A lot of musicians these days think that networking online is going to break their music, yet real-world gigs and interactions with people haven’t become obsolete. In some ways maybe they’ve become more important.
SIVERS I’d say more important. The more valuable thing is always going to be the more scarce thing. So when everybody’s lives are led online, then having a great live performance is going to help you stand out from the pack so much more than being one of the one million musicians with a great Web presence a click away.

I think about that stuff a lot: What is the road less traveled? What is the thing that most people are doing, and therefore what is the thing that few people are doing? Whatever few people are doing is where the greater value lies. If a whole new generation of musicians is spending much more time clicking around MySpace to add new friends than they are practicing their scales and arpeggios, then if you are one of the few who puts in an hour or two a night to practice your scales and arpeggios and chord voicings or whatever, it’s going to make you that much more of a standout.

I guess it comes back to the decision to make a physical CD. Right now a lot of musicians are choosing not to. To me that gives you even more reason why you should—it sets you apart from the pack. Other musicians have abandoned it, but we’ve proven that there are still people who want it. And in the big picture, what does it really cost—900 bucks to manufacture a thousand CDs, or something like that? If you’re planning on doing even a few decent gigs, you should be able to make that money back.

The larger industry is moving toward the strategy of giving away recordings to get people to concerts. I can see the logic of that if you are, say, Prince, but does it apply to musicians at the grassroots level?
SIVERS Well, in a way it applies more. You still want to make it as easy as possible for one person to tell another, “Oh my god, this song is great—you have to hear it.”

I do know some musicians who are overly concerned about piracy. I think until you reach a certain point, you want people to be able to freely and easily copy your music—send a copy to a friend, send a link, here it is, free, tell everybody. The idea is using a song like a movie trailer. The movie trailer is always free. Think of your music like that, and make it easy for people to spread, instead of being paranoid and locking it down.

CD Baby recently started selling individual song downloads for the first time. Is that a recognition of the shift that’s going on?
SIVERS This is one [subject] where I’m just opinionated, and this is my personal take. The reason I never pushed to do single-song downloads with CD Baby is that I think that’s more for the Beyoncé-type artists who have only one song that everybody is interested in. They don’t care about the other 12; they just want that one song.

But my hunch from doing this for 15 years is that at that truly independent, emerging artist level, people aren’t with an artist because of one song. It’s usually because they’re interested in that artist as a whole. They’ve seen them play or they’ve heard they’re good. There is no hit single. I thought that it was a huge benefit that there were no single-song downloads on CD Baby before. We had almost no complaints in the year or so that I was there while we were selling full album downloads. Musicians were generally thrilled, saying they were making a lot more money through CD Baby downloads than they were through any other source but iTunes.

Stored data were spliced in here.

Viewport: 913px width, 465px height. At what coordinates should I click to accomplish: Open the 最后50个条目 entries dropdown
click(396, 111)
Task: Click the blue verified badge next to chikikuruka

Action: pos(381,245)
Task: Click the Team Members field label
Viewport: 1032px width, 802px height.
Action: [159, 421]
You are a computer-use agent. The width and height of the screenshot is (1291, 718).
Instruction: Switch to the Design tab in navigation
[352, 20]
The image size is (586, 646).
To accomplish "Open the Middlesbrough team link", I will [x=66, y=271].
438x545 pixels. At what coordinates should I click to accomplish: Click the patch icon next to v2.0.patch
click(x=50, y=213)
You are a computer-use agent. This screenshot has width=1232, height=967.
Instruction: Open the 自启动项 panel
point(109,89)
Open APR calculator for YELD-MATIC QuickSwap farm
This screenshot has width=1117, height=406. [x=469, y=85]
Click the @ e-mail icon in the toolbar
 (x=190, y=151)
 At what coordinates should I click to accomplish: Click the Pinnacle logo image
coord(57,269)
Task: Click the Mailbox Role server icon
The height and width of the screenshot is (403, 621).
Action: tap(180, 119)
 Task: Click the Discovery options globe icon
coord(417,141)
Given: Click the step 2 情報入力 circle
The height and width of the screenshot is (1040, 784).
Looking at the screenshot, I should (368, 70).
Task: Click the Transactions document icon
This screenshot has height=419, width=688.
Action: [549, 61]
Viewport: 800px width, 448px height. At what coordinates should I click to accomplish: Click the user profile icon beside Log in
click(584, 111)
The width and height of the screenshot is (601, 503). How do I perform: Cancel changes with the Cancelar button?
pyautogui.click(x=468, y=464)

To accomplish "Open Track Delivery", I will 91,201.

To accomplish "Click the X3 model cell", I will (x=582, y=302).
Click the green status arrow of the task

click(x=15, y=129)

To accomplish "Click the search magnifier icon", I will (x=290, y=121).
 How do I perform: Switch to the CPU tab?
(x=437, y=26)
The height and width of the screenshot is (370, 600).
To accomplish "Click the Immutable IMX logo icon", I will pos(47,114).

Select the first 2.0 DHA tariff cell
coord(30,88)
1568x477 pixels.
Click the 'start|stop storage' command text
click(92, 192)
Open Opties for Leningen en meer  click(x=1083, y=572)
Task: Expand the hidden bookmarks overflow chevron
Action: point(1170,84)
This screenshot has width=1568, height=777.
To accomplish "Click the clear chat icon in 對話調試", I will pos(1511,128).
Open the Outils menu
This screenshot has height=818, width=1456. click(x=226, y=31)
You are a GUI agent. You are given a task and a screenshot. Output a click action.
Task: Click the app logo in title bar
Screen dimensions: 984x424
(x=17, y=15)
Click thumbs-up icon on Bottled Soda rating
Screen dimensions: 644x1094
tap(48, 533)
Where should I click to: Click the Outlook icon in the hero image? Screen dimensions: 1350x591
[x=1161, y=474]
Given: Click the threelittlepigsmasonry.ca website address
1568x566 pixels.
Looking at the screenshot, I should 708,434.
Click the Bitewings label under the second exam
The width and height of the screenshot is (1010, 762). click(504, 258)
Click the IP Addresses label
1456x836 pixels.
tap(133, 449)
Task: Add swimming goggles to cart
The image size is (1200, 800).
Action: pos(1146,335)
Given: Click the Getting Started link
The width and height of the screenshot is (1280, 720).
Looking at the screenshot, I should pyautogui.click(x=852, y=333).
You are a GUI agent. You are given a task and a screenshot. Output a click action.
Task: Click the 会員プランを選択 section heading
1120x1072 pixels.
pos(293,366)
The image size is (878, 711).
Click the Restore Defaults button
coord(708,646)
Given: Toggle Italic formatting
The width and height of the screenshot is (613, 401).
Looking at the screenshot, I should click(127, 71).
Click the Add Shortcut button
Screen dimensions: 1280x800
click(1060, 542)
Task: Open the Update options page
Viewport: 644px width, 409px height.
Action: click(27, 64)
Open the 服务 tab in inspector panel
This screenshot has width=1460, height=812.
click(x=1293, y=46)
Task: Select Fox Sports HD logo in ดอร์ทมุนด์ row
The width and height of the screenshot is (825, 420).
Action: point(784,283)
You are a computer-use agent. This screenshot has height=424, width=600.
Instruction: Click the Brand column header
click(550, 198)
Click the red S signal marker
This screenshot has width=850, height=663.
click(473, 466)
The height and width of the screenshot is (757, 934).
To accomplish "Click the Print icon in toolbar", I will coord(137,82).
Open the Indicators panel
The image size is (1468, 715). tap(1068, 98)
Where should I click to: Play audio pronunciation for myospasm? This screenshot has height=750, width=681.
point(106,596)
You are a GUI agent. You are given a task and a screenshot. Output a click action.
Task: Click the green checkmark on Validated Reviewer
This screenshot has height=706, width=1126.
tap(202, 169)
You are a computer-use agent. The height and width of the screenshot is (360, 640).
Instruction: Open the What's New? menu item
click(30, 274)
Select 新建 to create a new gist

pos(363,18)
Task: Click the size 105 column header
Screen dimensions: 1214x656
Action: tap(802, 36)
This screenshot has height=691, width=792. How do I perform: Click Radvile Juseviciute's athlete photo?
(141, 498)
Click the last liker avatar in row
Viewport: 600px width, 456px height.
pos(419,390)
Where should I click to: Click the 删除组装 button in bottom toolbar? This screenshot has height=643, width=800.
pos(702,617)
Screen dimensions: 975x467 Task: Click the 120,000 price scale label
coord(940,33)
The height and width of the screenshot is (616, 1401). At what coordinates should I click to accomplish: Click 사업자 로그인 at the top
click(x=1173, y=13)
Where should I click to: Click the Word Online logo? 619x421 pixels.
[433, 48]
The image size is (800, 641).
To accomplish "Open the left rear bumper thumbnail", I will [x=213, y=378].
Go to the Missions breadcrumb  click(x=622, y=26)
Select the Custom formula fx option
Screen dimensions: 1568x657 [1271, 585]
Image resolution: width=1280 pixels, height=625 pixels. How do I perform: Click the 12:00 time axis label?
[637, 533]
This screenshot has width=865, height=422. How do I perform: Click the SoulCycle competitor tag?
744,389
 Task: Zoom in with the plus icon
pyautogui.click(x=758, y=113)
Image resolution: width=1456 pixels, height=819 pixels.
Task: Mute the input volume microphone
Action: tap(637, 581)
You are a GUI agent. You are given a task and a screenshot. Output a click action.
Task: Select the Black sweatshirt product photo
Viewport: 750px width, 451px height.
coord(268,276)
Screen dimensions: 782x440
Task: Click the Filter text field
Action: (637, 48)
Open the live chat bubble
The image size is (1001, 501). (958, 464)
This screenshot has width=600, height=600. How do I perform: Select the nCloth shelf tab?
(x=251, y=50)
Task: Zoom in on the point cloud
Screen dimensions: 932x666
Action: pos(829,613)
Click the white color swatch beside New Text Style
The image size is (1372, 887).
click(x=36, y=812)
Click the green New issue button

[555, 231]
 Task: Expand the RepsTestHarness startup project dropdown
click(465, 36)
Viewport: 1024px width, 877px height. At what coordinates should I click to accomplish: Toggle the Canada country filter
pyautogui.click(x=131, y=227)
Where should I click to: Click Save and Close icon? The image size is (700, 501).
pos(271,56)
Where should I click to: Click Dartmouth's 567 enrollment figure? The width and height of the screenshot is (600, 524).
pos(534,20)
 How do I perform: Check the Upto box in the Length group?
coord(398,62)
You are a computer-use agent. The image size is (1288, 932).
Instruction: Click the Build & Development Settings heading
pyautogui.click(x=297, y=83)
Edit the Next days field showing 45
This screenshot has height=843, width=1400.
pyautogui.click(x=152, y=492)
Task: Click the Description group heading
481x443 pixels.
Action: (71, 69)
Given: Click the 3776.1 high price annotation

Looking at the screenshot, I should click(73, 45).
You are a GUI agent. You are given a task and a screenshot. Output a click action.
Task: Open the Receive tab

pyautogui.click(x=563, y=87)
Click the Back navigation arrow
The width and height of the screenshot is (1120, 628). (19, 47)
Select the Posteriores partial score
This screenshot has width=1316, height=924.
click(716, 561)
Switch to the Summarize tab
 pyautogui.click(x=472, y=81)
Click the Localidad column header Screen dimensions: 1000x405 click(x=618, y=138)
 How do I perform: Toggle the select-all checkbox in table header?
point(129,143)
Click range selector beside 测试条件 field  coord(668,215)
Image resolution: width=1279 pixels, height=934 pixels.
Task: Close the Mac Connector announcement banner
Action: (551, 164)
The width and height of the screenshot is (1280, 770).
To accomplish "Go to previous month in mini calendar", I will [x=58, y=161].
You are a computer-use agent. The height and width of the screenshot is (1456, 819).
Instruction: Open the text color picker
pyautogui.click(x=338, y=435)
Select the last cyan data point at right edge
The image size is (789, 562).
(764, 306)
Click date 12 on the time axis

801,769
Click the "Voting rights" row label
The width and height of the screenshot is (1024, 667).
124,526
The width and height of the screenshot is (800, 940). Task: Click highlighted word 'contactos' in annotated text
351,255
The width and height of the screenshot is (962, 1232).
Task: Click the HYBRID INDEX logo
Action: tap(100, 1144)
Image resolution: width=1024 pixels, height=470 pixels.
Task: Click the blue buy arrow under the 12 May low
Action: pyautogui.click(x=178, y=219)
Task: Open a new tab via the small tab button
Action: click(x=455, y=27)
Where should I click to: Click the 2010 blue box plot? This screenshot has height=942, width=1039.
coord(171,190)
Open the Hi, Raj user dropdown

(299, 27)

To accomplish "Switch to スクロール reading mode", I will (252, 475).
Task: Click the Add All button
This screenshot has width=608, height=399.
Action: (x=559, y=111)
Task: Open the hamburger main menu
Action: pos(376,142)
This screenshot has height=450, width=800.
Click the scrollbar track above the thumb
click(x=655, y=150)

So I’m not a big fan of single-song sales for the independent artist. I can see how in the long term a musician might go the way of releasing a song at a time; I can see that as a different way of having a career. But most artists are still bundling their music at an EP or LP length, and I think it’s important to emphasize the sale of the bundle just for financial reasons. Plus, if somebody only came for that one song, you just made a dead-end road for them. There are no more forks or branches in the road that will turn them into a deeper fan.